Once, a man convinced me that he could fly. This is not to say that I believed in magic or superheros or angels. This is to say that I believed there was something about the man I knew as Big Rudy. Something that held him to a different standard, a completely different set of parameters.
Our feet would just touch the landing, turning to race up the second half of stairs to the second floor. Above us, we saw Rudy's feet hit the floor, heard the thump of his weight at the top of the stairs. He looked at us wide-eyed. You guys didn't see anything did you? We felt our own eyes widen, feel like they would fall from our heads that shook silently. Okay, good. And he would go back to his work.
We didn't immediately question this, and I don't know at what point the idea was solidified. If Rudy was left alone, he simply couldn't keep his on the floor. He couldn't stop himself from flying.
Dominic, Rudy's son, was one of my first and, until leaving for college, one of my best friends. His family made me believe that we were soul mates. I was meant to be with their family, drinking hot chocolate and eating chicken noodle soup with mashed potatoes by the big fireplace, going on weekend trips to movies. Before school started and Dominic could be embarrassed by it, he played with Barbies.

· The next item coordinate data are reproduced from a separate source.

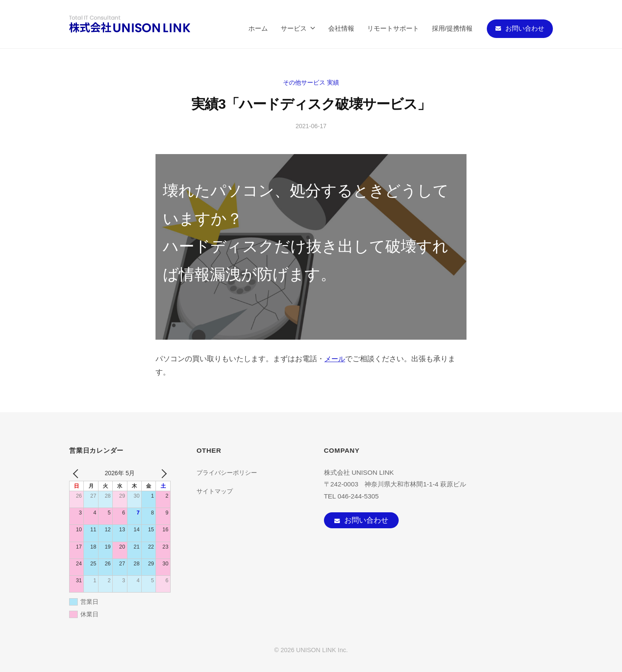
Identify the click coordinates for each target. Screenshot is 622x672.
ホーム (258, 28)
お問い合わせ (525, 28)
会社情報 (341, 28)
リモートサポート (393, 28)
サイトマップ (216, 491)
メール (335, 359)
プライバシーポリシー (229, 472)
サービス (294, 28)
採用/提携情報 (452, 28)
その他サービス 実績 (311, 82)
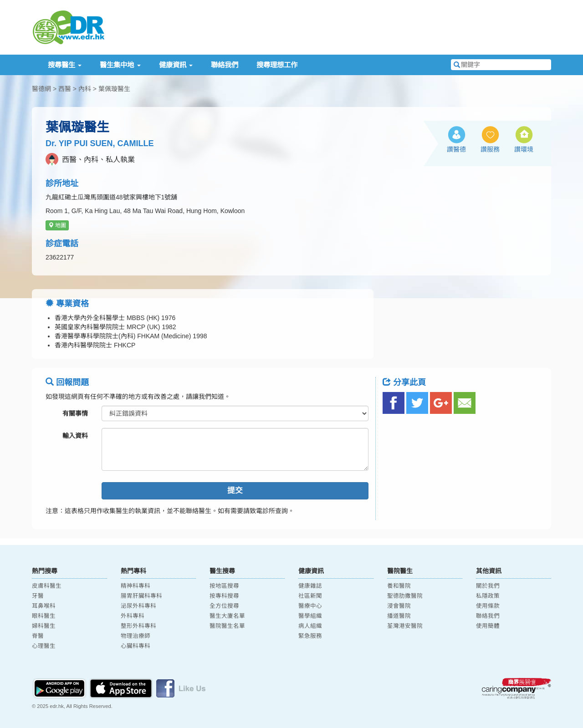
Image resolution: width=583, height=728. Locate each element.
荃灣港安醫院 (405, 626)
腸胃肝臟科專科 (141, 596)
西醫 (65, 89)
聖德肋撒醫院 (405, 596)
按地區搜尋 (224, 586)
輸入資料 (75, 436)
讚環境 (524, 149)
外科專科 (133, 616)
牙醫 (38, 596)
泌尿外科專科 (138, 606)
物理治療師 (135, 636)
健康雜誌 (310, 586)
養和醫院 (399, 586)
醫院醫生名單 (227, 626)
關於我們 (488, 586)
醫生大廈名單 (227, 616)
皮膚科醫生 (46, 586)
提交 (235, 490)
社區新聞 (310, 596)
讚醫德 (456, 149)
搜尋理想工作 (277, 65)
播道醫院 (399, 616)
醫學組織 (310, 616)
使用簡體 (488, 626)
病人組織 (310, 626)
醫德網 (41, 89)
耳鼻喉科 (44, 606)
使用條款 (488, 606)
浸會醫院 (399, 606)
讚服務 (490, 149)
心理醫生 (44, 646)
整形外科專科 (138, 626)
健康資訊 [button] (176, 65)
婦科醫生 (44, 626)
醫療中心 (310, 606)
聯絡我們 (225, 65)
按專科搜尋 (224, 596)
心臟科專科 (135, 646)
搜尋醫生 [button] (65, 65)
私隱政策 (488, 596)
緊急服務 (310, 636)
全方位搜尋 (224, 606)
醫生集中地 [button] (120, 65)
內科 (85, 89)
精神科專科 (135, 586)
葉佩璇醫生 (114, 89)
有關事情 (75, 413)
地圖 (57, 225)
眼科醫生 (44, 616)
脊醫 (38, 636)
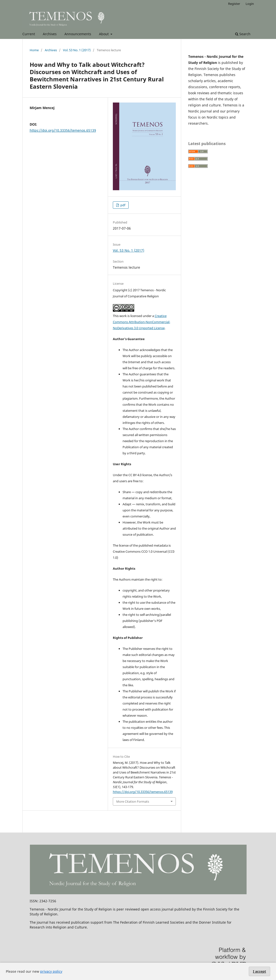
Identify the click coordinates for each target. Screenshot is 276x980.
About (104, 34)
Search (243, 34)
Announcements (78, 34)
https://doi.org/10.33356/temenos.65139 (63, 130)
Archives (49, 34)
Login (250, 3)
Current (29, 34)
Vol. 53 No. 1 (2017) (77, 50)
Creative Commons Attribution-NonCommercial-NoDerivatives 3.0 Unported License (141, 322)
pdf (122, 205)
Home (34, 50)
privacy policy (51, 971)
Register (234, 3)
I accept (259, 971)
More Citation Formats (132, 801)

In between moving Barbie to from her studio apartment on the couch to her penthouse in his sister's room, we would be distracted by Big Rudy's magic show. We watched as he practiced, tricking and frustrating us. When Big Rudy brought the show to school, our friends asked how he did it, how does he know? We smiled, convincing them that we understood.

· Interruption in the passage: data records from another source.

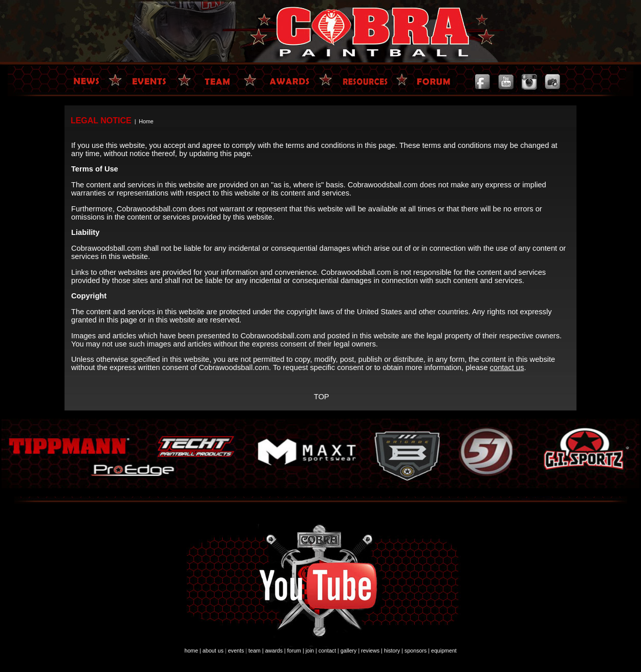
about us (213, 651)
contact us (507, 367)
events (236, 651)
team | (255, 651)
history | (393, 651)
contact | (329, 651)
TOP (322, 397)
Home (146, 121)
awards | (275, 651)
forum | (295, 651)
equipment (444, 651)
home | (193, 651)
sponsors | (417, 651)
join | (311, 651)
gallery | (350, 651)
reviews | (372, 651)
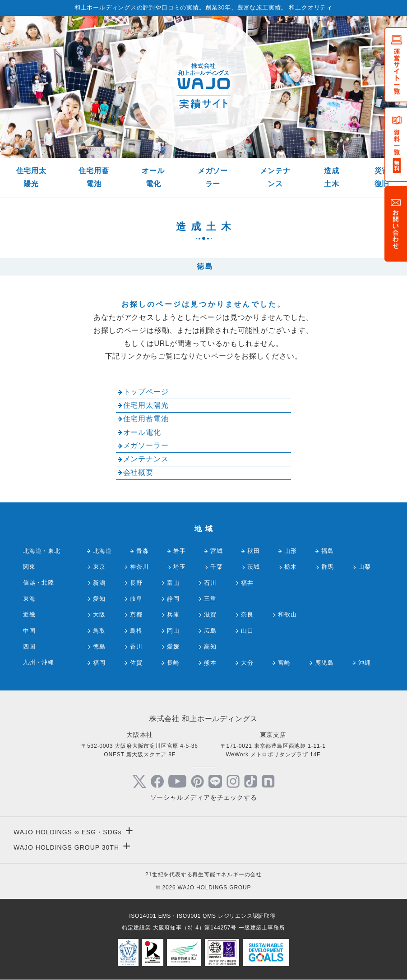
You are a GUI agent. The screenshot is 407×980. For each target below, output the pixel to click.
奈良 (247, 614)
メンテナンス (275, 177)
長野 (136, 583)
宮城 (217, 551)
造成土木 (332, 177)
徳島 (99, 646)
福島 (328, 551)
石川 (210, 583)
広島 (210, 630)
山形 (291, 551)
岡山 (173, 630)
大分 (247, 663)
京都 (136, 614)
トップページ (146, 391)
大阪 (99, 614)
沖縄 (365, 663)
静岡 (173, 598)
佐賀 (136, 663)
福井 (247, 583)
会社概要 (138, 472)
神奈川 (139, 566)
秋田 (254, 551)
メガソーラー (213, 177)
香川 (136, 646)
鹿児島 (324, 663)
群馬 (328, 566)
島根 (136, 630)
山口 (247, 630)
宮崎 (284, 663)
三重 (210, 598)
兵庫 (173, 614)
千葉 (217, 566)
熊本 (210, 663)
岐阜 (136, 598)
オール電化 (153, 177)
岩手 (180, 551)
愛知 (99, 598)
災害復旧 (382, 177)
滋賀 (210, 614)
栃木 (291, 566)
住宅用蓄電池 (93, 177)
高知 (210, 646)
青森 (143, 551)
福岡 (99, 663)
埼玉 (180, 566)
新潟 (99, 583)
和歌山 (287, 614)
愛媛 (173, 646)
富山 (173, 583)
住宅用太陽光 (31, 177)
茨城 (254, 566)
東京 (99, 566)
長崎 (173, 663)
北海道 (102, 551)
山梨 (365, 566)
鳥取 (99, 630)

We didn't. I still don't, but of course Rudy did. Because this was what he did, mastering skills that made people happy. Hugging. Laughing. Story-sharing. Magic-tricking. This was his real power. We all believed that with Big Rudy, it was all possible; we were all possible. We could fly, if wanted. You just let your feet come off of the ground. You just let it happen.
When my mother told me yesterday that Rudy, who I admittedly haven't seen for years, died yesterday, it was the image of his landing that came back to me first. I imagined the flying that came before this and again accepted it as something quite possible. I was heartbroken, for the selfish reasons one is always heartbroken, and then I was thankful. I was one of the lucky ones. The ones that got to learn first hand that flying is possible.